Journal by a Transition House Women's Support Worker

Attached to the Transition House is a garage we call the Boutique. Over the years dedicated staff have transformed this garage into a miniature thrift store, full of clothing, bedding and household items. We have such a generous community, we receive more donations than we know what to do with and if it weren't for three amazing volunteers it would be just a jumble. But these three fabulous women keep the space organized and welcoming.
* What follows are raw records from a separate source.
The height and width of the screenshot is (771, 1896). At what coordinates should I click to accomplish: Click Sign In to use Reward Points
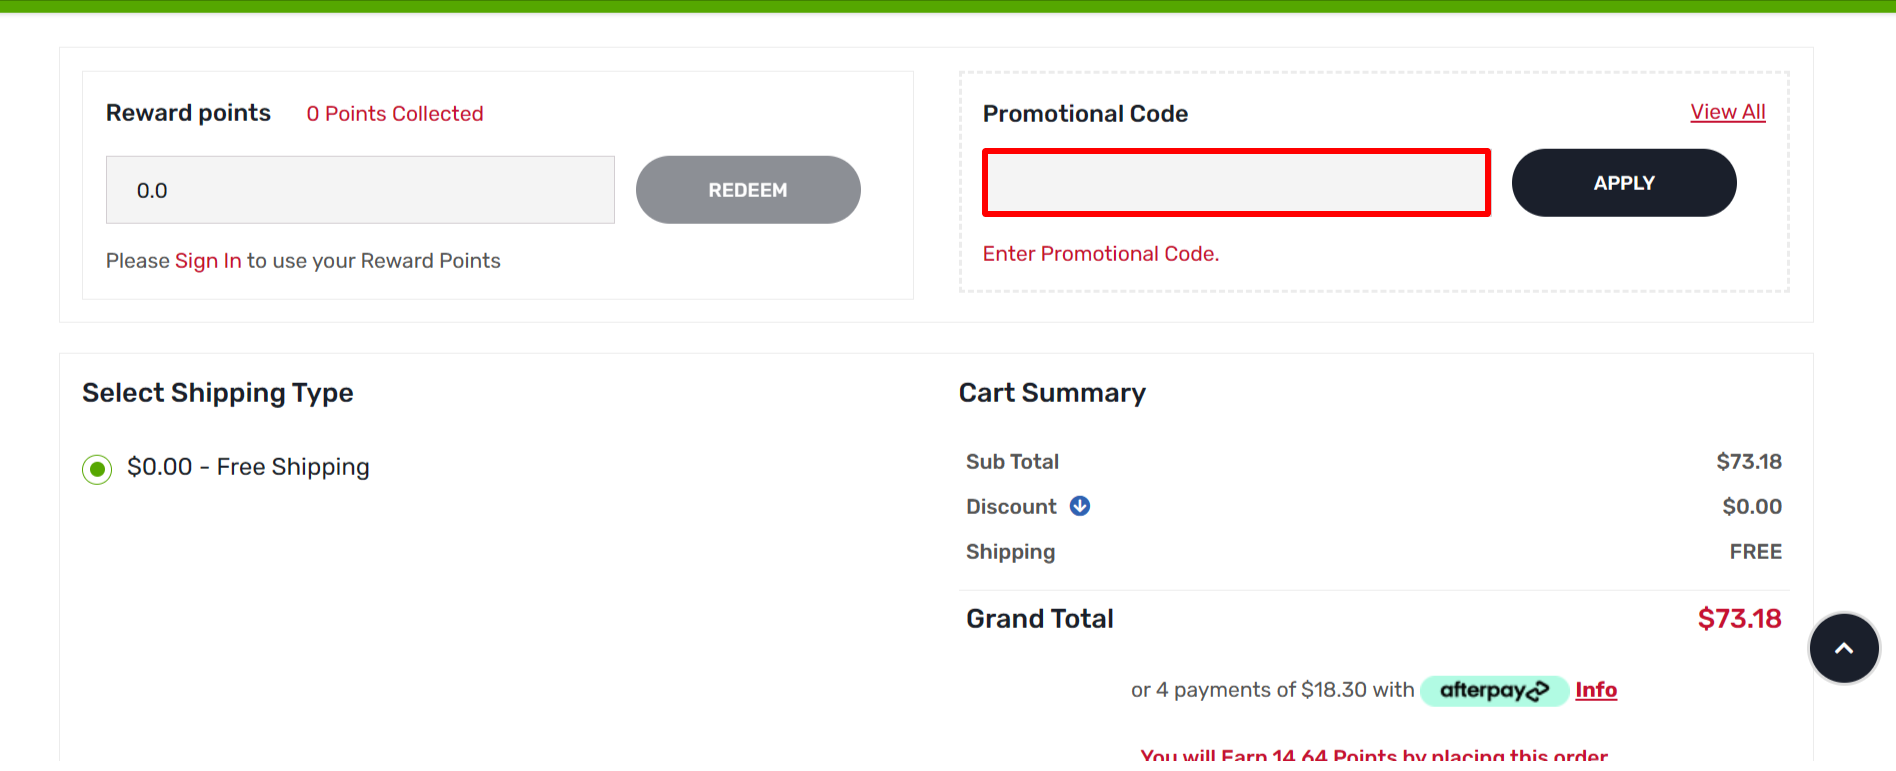click(x=207, y=260)
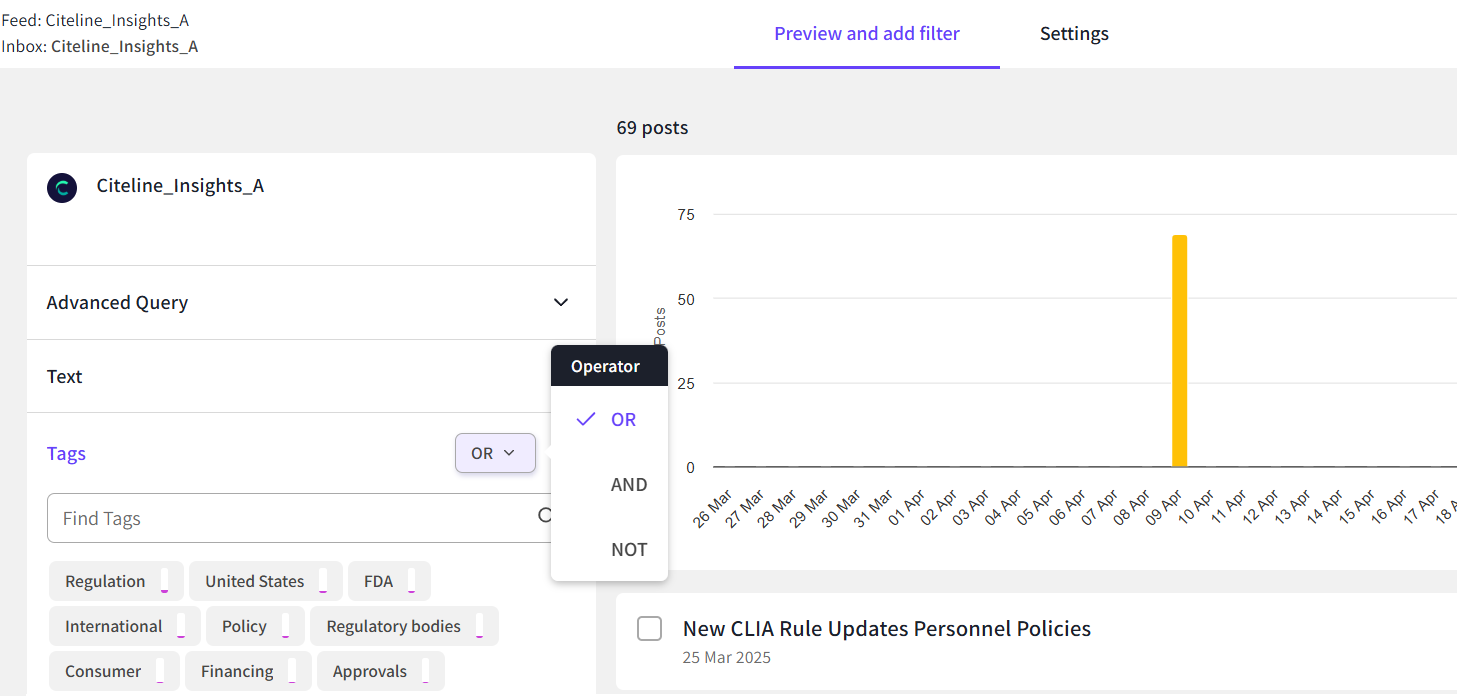1457x696 pixels.
Task: Open the OR operator dropdown for Tags
Action: coord(495,454)
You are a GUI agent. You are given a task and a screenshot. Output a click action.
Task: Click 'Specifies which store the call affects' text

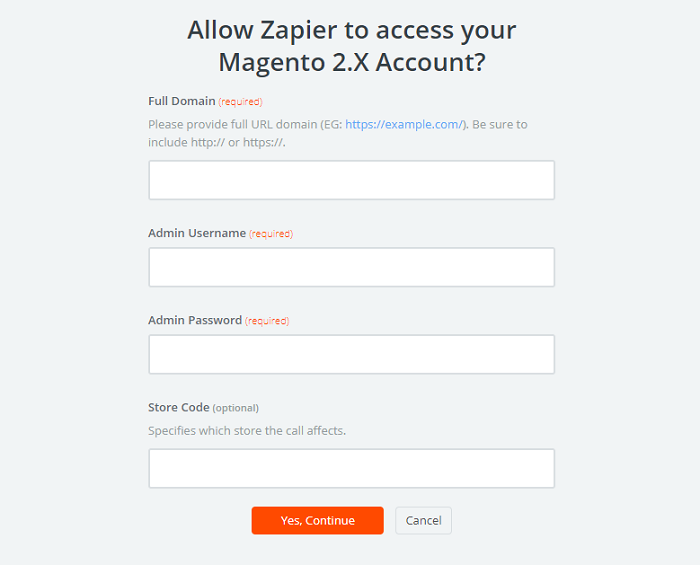[247, 430]
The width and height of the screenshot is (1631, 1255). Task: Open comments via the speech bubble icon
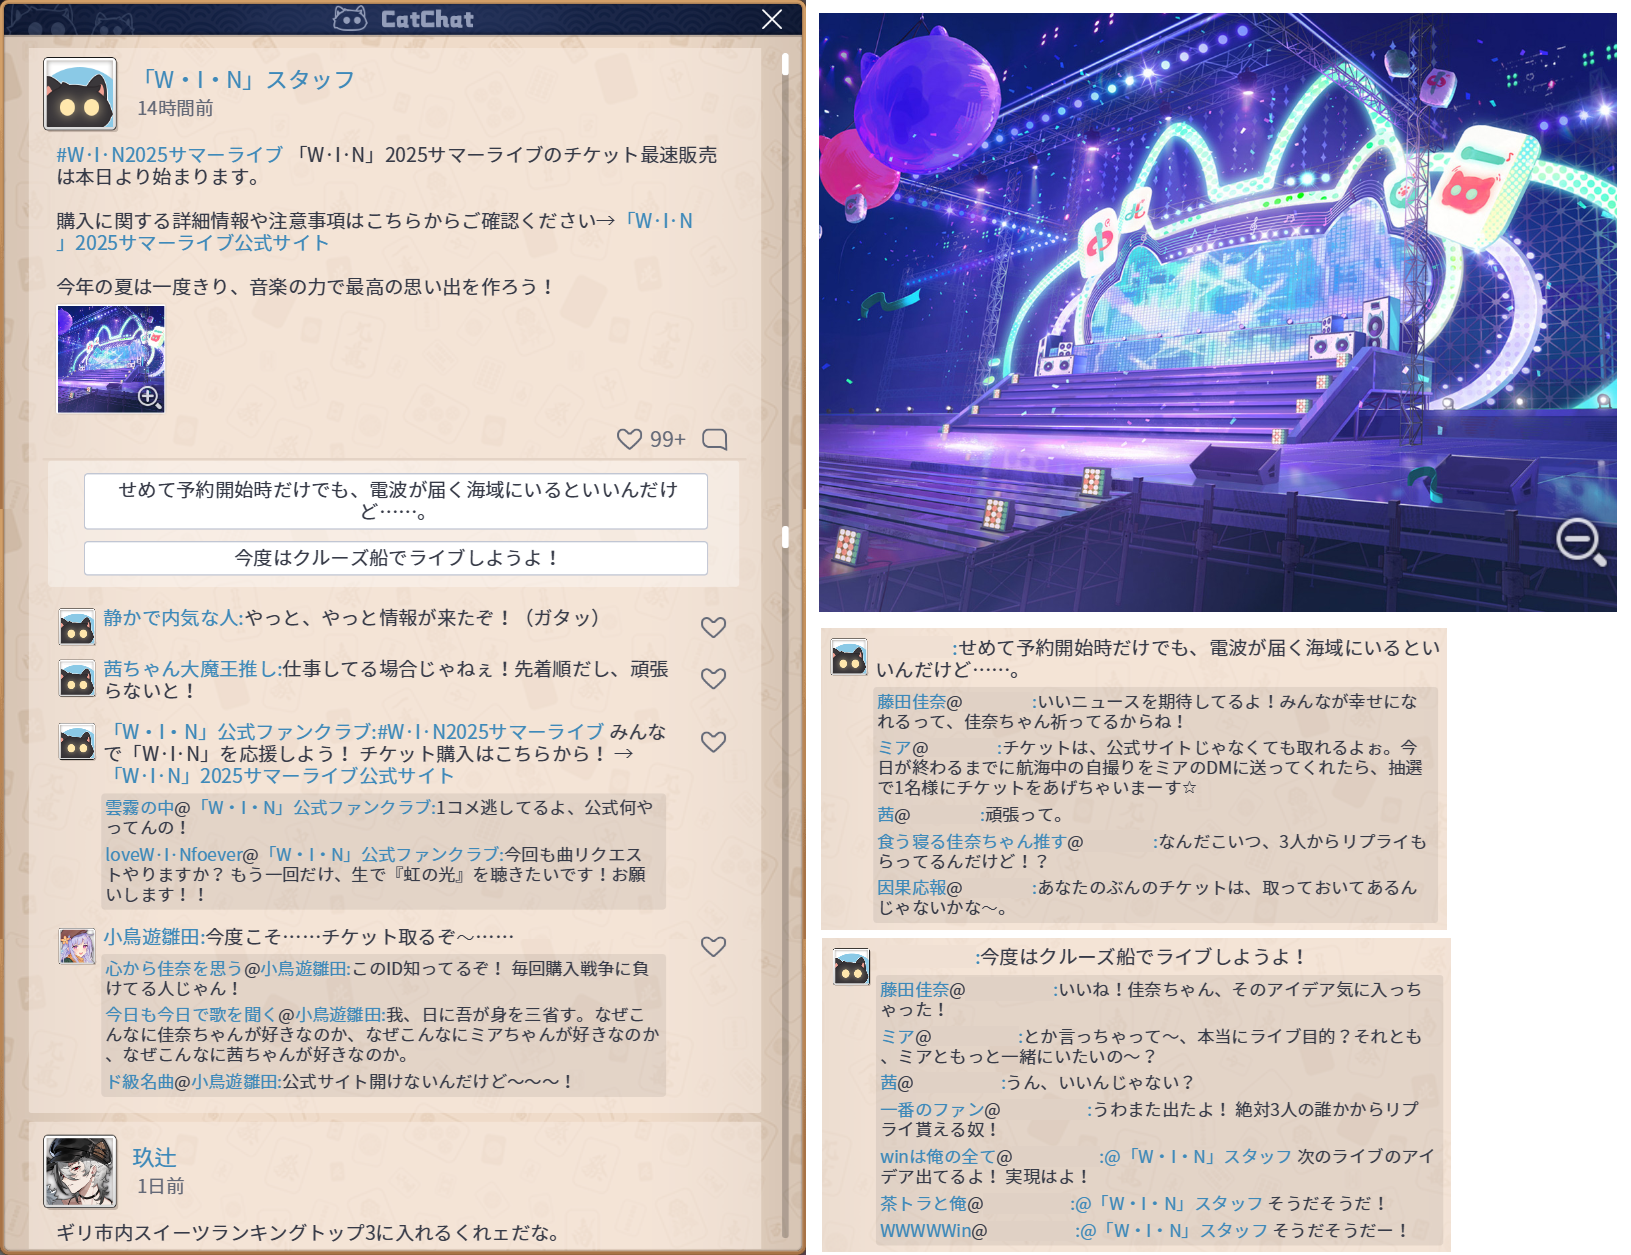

Sometimes the donations go to the Transition House itself. All our bedding, pots and pans, kitchen items and pretty much all of our furniture has been donated over the years. As a result the bedding can be a little oddball but like everything else we make it work. When making up a room for a new resident, it is my little habit to try to make the bedding and linens look like a four star hotel. I hope that when the women to walk into their room for the first time and see it looking clean and bright, it makes the whole experience a little less stressful. So I try to match up the bedding, folding blankets so the small hole or rips don't show, folding the towels the way they do in a spa, leaving a pair of slippers and colour coordinating it all. All I am missing is a mint on the pillow and flowers by the bed. It is a challenge, not much matches and lots of the linens are in rough shape but it is fun and it brightens my day to imagine the women feeling welcomed into the room that first time.

Staff do most of the cleaning at the house. We are working on fitting a cleaner into the very tight budget but it might be months or years till it can happen. We ask that women clean and encourage them to do so, most of the women are great about it, but keeping a large house with up to twelve people in it is a big job. Again it is an example of how just that little extra money can soften the corners and free up needed staff time for advocacy and counselling.
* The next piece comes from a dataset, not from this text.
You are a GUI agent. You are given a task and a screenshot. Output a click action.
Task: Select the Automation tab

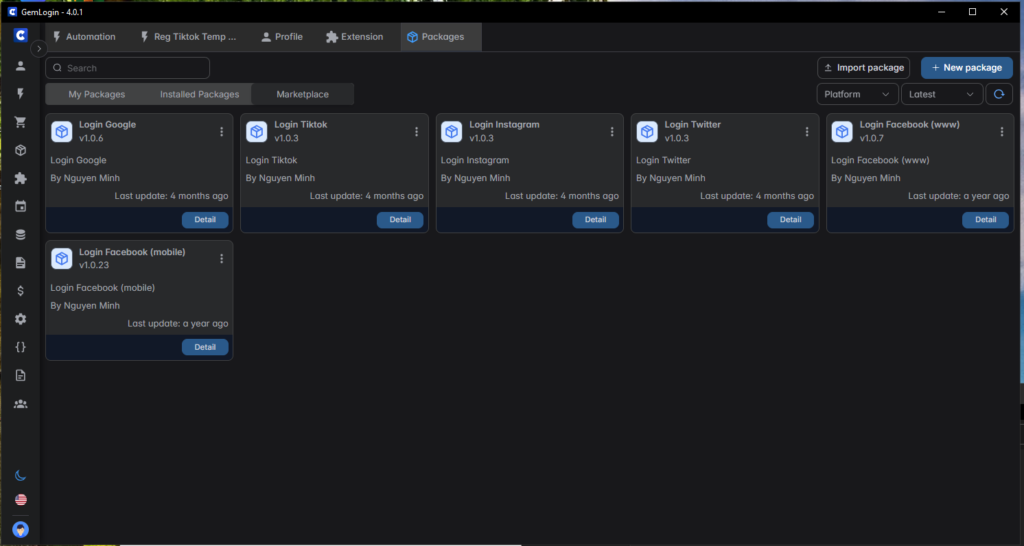click(x=84, y=37)
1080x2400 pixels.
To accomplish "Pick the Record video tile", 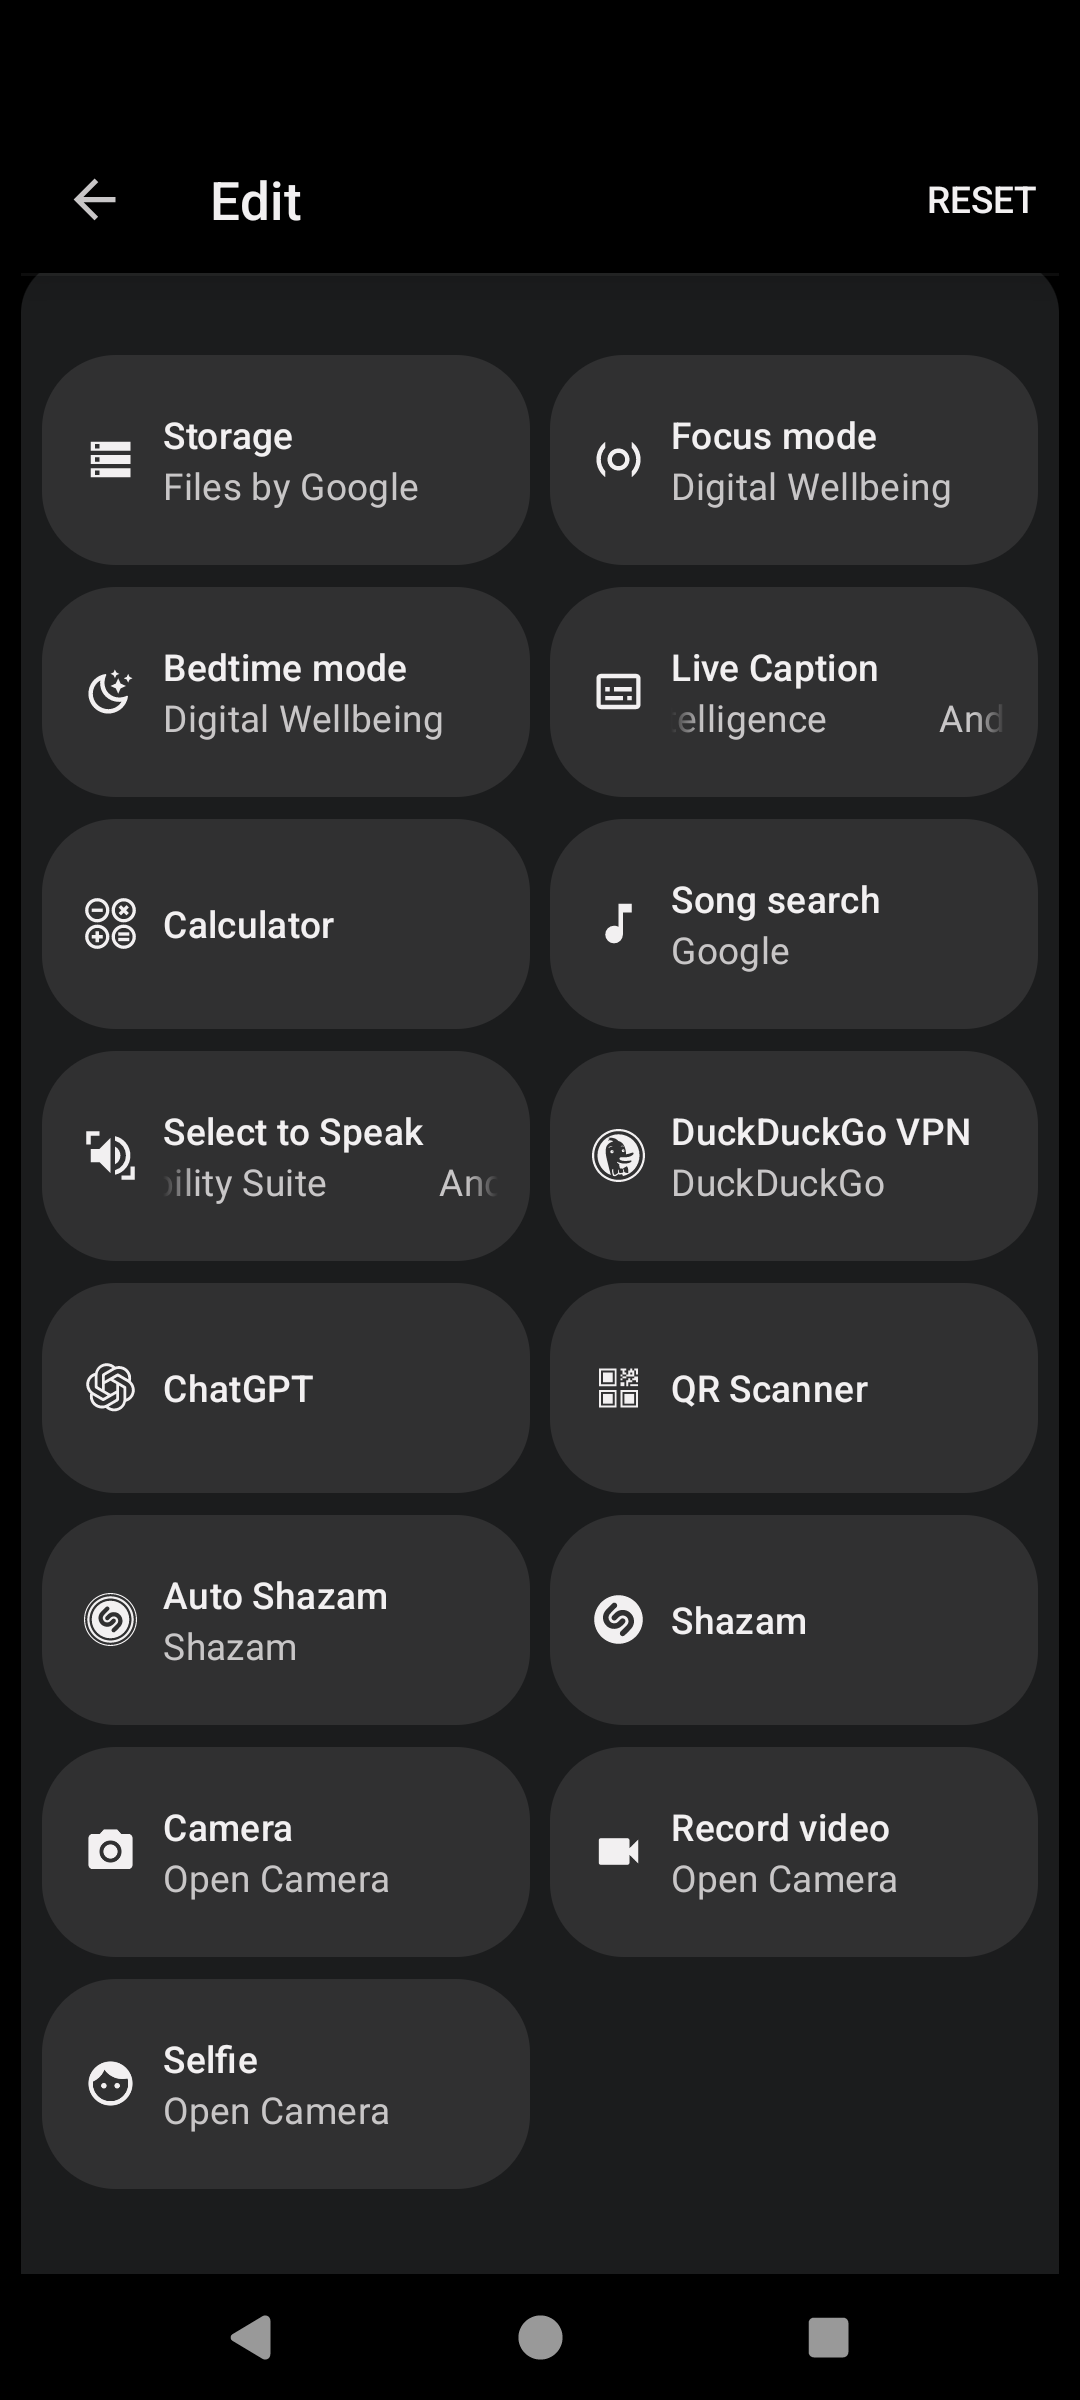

The boutique is even more useful for the residents. Often when they leave the abuser the women can take very little with them. The most dangerous time for a women in an abusive relationship is when she leaves; going back to get her things can be scary and impossible. Police will provide an escort but usually only for personal items. As well they can only stay until they get another call which often leaves a woman five to fifteen minutes to gather her things and/or her children's things. As a result, when the women find out about the Boutique they are delighted and once in the space the look on their face just brightens. For some women it means they will have a second pair of clothing to wear the next day.